Related publications: Zhang, Gettelman, et al. in prep.

Low cloud susceptibility to N_d perturbations in observations and GCMs, derived from the Meteorology-Aerosol-Cloud Neural Network framework.

Inferring Cloud Processes from Satellite Snapshots
[satellite & airborne ]

The idea of inferring time-evolving process from static snapshots derives from the characteristics of an ergodicity system which depends the variabiliry of the boundary conditions of the system and the spatiotemporal scale of the process(es) one is interested in. Taking advantage of the characteristics of a marine cold-air outbreak, i.e. large-scale meteorological conditions are evolving much more slowly than the rate of cloud evolution, enabling a space-time exchange, I show examples of traces in LWP-N_d space that contain information about the effect of underlying boundary layer and microphysical processes on the directionality of the trace. This work showcase the potential of space-time exchange in process inference.

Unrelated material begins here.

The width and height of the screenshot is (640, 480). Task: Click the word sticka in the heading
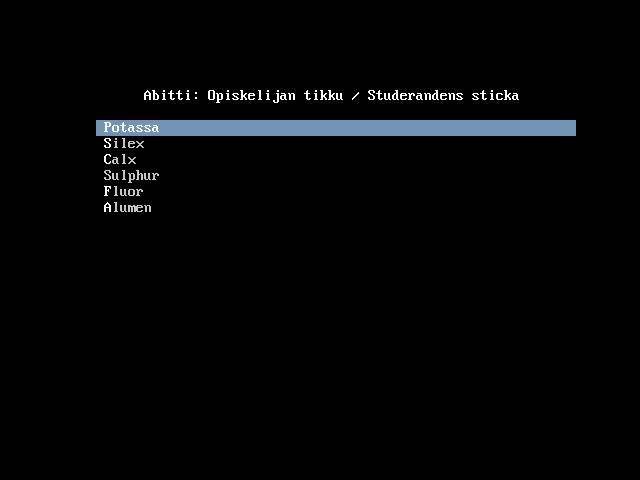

Related publications: Feingold, Glassmeier, Zhang, and Hoffman (2025) ACPD, Zhang et al. to-be-submitted

The concept of time-space exchange for process inference, illustrated with a cold-air outbreak case over the east coast of U.S. during the NASA-ACTIVATE field campaign. A diagram identifying how individual processes drive the system in LWP-N_d space: 1. activation, 2. condensation, 3. collision-coalescence, 4. precipitation, 5. entrainment (5.1: homogeneous, 5.2: inhomogeneous) is shown on the right.

Physical Science Reseach for Marine Cloud Brightening
[Overview]

As evidence for severe impacts of global warming continues to accumulate, the possibility of averting the worst effects of climate change through climate intervention (CI) is a topic of increasing scrutiny and debate. The common goal of these CI proposals is to cool the climate by deliberately modifying the solar (shortwave) or terrestrial (longwave) radiation pathways in the Earth’s atmosphere, aiming to reduce the worst impacts of rising global temperatures, in addition to reducing greenhouse gas (GHG) emissions. Our papers layout existing physical science knowledge and gaps on MCB and discuss research needed to assess the viability and risks of MCB.

Related publications: Feingold et al. (2024) Science Advances, Zhang & Feingold (2024) invited newsletter by GPC-APS

Marine cloud brightening proposals using ship-­based generators. In optimal conditions, many of these haze droplets would be lofted into the cloud by updrafts, where they would modify cloud microphysics processes, such as increasing droplet number concentrations, suppressing rain formation, and extending the coverage and lifetime of the clouds. On the left are shown details of the key aerosol, cloud, dynamics, and radiation processes in the marine boundary layer that are the foundation of MCB in shallow liquid clouds. The strong coupling between these processes presents interesting challenges and opportunities for understanding the outcomes of seawater haze injections into these clouds.

An integrated view of MCB research. Laboratory facilities such as cloud chambers together with observations at a range of scales will help improve the representation of physical processes in models. Parcel models, large eddy models, and cloud-resolving models will inform the global model activities to improve the reliability of regional climate responses. The earth view image is courtesy of the European Organisation for the Exploitation of Meteorological Satellites (EUMETSAT). Figure is courtesy of Chelsea Thompson, NOAA/CSL.